Dem Antragsteller ist zwar zuzugeben, dass eine Besucherprognose im Hinblick auf den Umstand, dass die Veranstaltung erstmalig stattfinden soll, schwierig ist, weil nicht auf Vergangenheitswerte zurückgegriffen werden kann. Der von ihm vorgenommene Vergleich mit anderen Innenstadtveranstaltungen mit Sonntagsöffnung, wie dem „Cityfest“, und ohne Sonntagsöffnung, wie dem „Streetfood-Circus“, erscheint grundsätzlich auch nicht ungeeignet, um das Besucherinteresse prognostisch abzuschätzen. Gleiches gilt für eine Evaluierung des Besucherinteresses anlässlich einzelner Veranstaltungen mittels Fragebögen. Beachtenswert ist zudem sicher der Hinweis der Antragsgegnerin, die Werbegemeinschaften kleinerer Städte, wie der Antragsteller, verfügten nur über einen ehrenamtlich tätigen Vorstand, so dass die Anforderungen an die Plausibilisierung der Antragsangaben nicht ein Maß erreichen dürften, das einer erfolgreichen Antragstellung von vornherein entgegenstehe. Auch erscheinen Anforderungen, die in Formulierungen des Verwaltungsgerichts in einzelnen Punkten hervortreten, wie hinsichtlich der Darlegung des Veranstaltungskonzepts und des Nachweises der Größe der vorgesehenen Veranstaltungsfläche, die mit 13.000 m² auf Anhieb nicht übermäßig groß erscheint, als sehr hoch. In seinem Beschluss vom 13.09.2017 hat der Senat darauf hingewiesen, dass die Anforderungen an eine gemeindliche Prognose nicht überspannt werden dürfen (Beschl. des Senats v. 13.09.2017, - a.a.O. -, juris Rn. 14). Hier sind die Ausführungen des Verwaltungsgerichts aber ohne weiteres tragfähig, dass aufgrund der Prognose (allein) des Antragstellers eine sichere Aussage dazu, ob die Veranstaltung „Feuer und Eis“ ohne die Sonntagsöffnung mehr Besucher anzöge als die alleinige Sonntagsöffnung, nicht zuverlässig getroffen werden kann.

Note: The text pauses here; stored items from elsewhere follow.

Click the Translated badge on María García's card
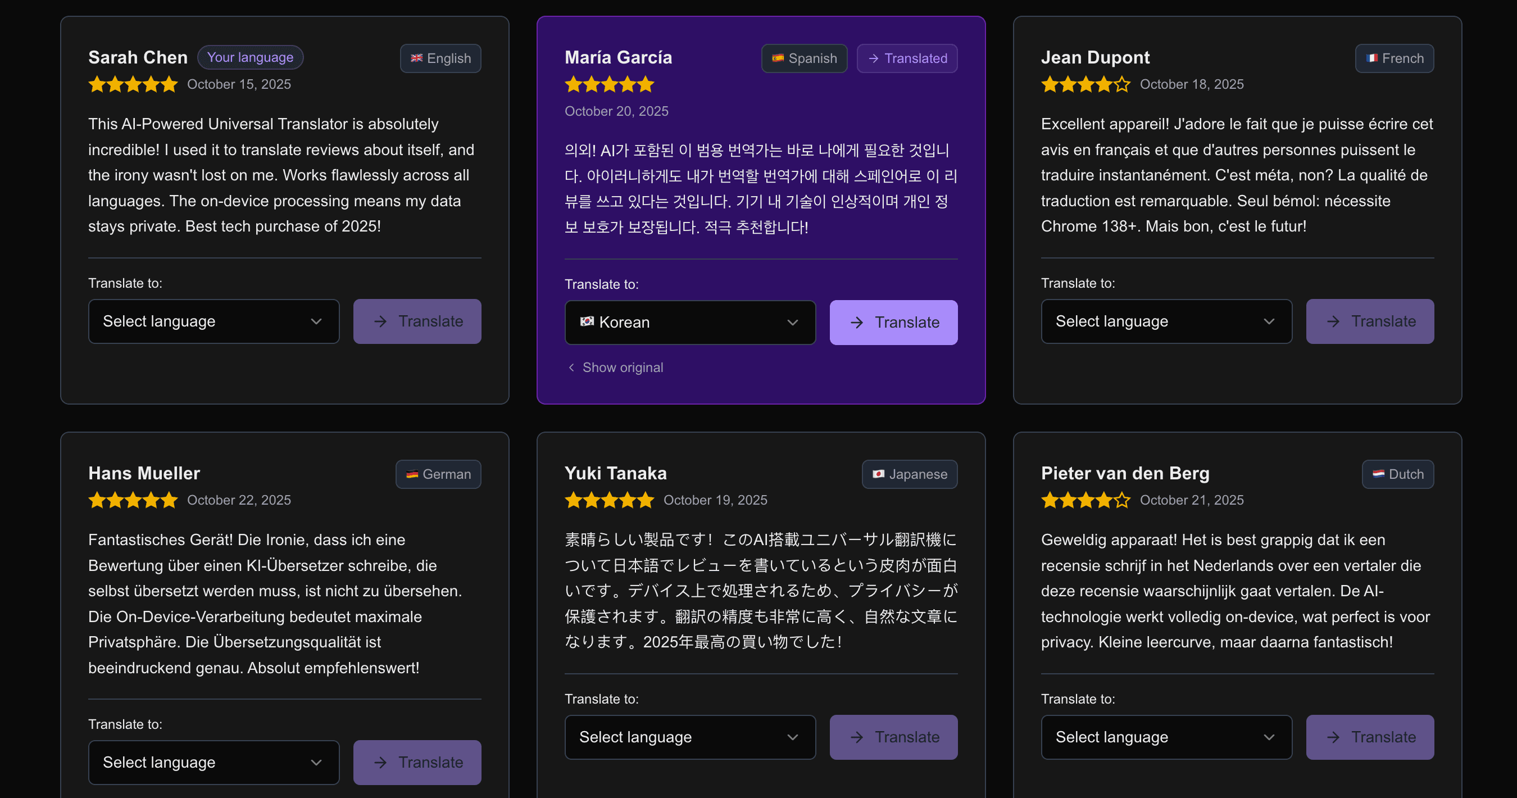The width and height of the screenshot is (1517, 798). [907, 58]
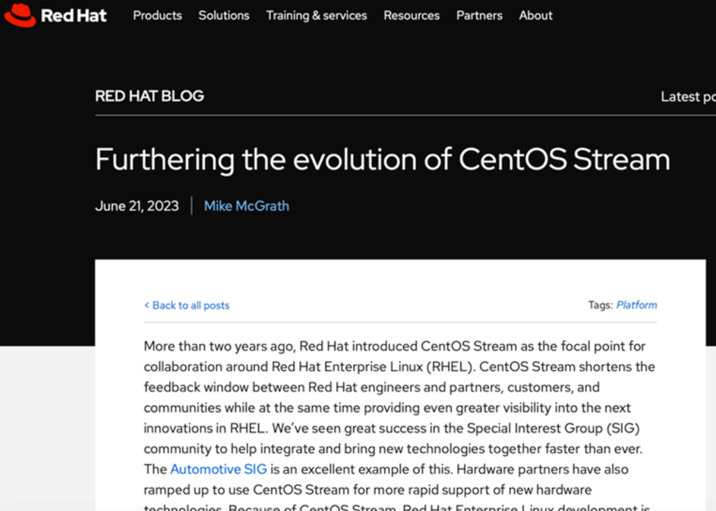Open Training & services menu
This screenshot has width=716, height=511.
(316, 15)
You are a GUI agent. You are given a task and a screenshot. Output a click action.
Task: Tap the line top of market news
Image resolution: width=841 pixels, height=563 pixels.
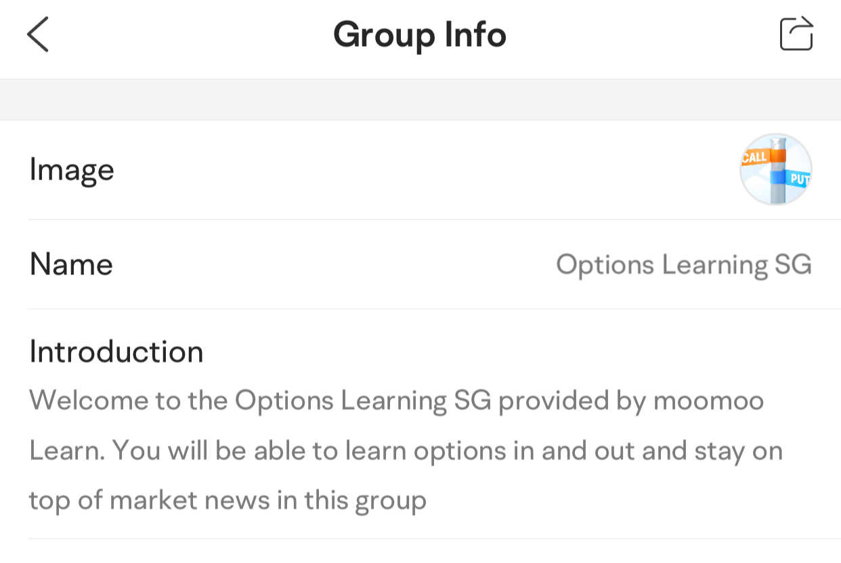(228, 501)
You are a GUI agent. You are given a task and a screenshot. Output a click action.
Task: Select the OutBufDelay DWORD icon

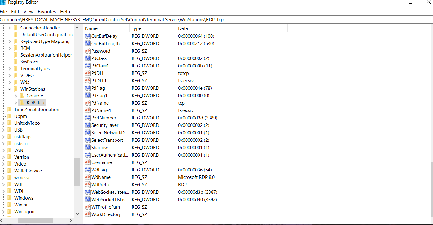[x=88, y=36]
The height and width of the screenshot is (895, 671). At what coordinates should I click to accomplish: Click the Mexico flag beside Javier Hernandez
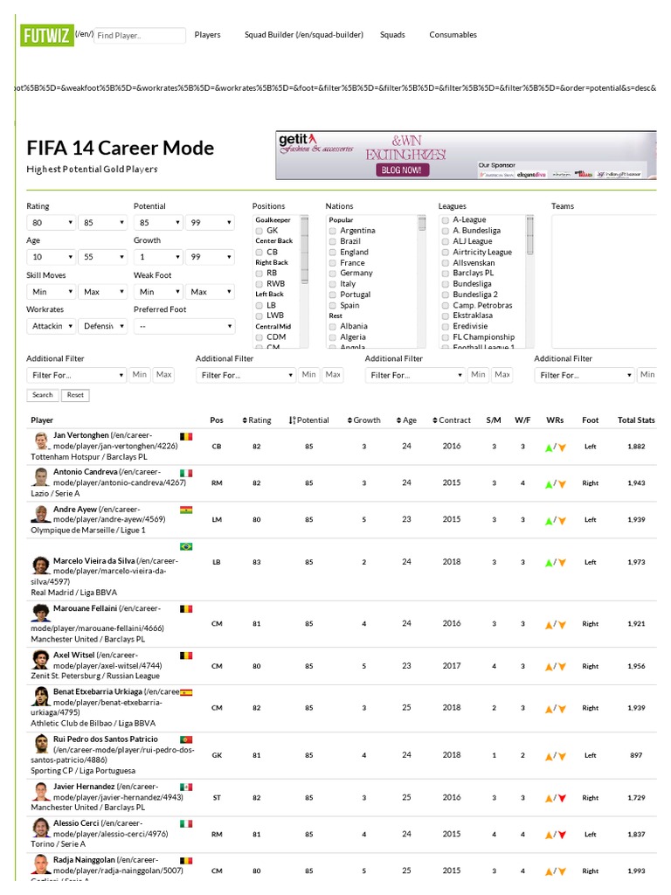point(186,787)
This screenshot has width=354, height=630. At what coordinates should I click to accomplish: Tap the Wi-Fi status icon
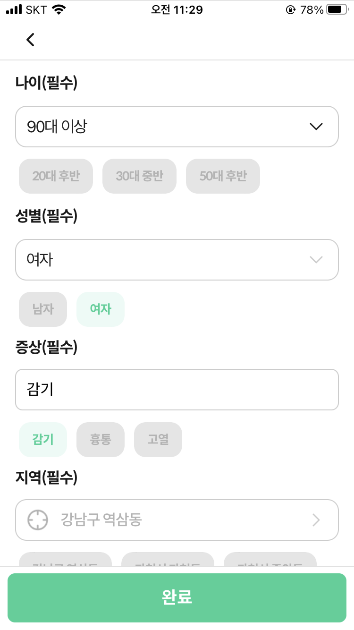[x=59, y=9]
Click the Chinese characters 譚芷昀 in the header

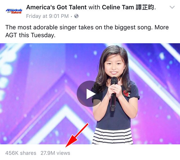145,7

Eine Verpflichtung zur Neubescheidung ist vom Antragsteller nicht beantragt; sie käme im Übrigen - als Minus zum Verpflichtungsbegehren - nur in Betracht, wenn die Ablehnungsentscheidung der Antragsgegnerin als rechtswidrig beurteilt werden müsste. Das ist jedoch nicht der Fall, da dem Antrag vom 18.07.2017 - wie sich aus den obigen Ausführungen ergibt - aufgrund seiner mangelnden Konkretisierung in dieser Form nicht stattgegeben werden konnte.

Die Kostenentscheidung folgt aus § 154 Abs. 2 VwGO.

Die Streitwertfestsetzung beruht auf §§ 53 Abs. 2 Nr. 1, 52 Abs. 1 GKG.

Dieser Beschluss ist unanfechtbar (§§ 152 Abs. 1 VwGO, 68 Abs. 1 Satz 5, 66 Abs. 3 Satz 3 GKG).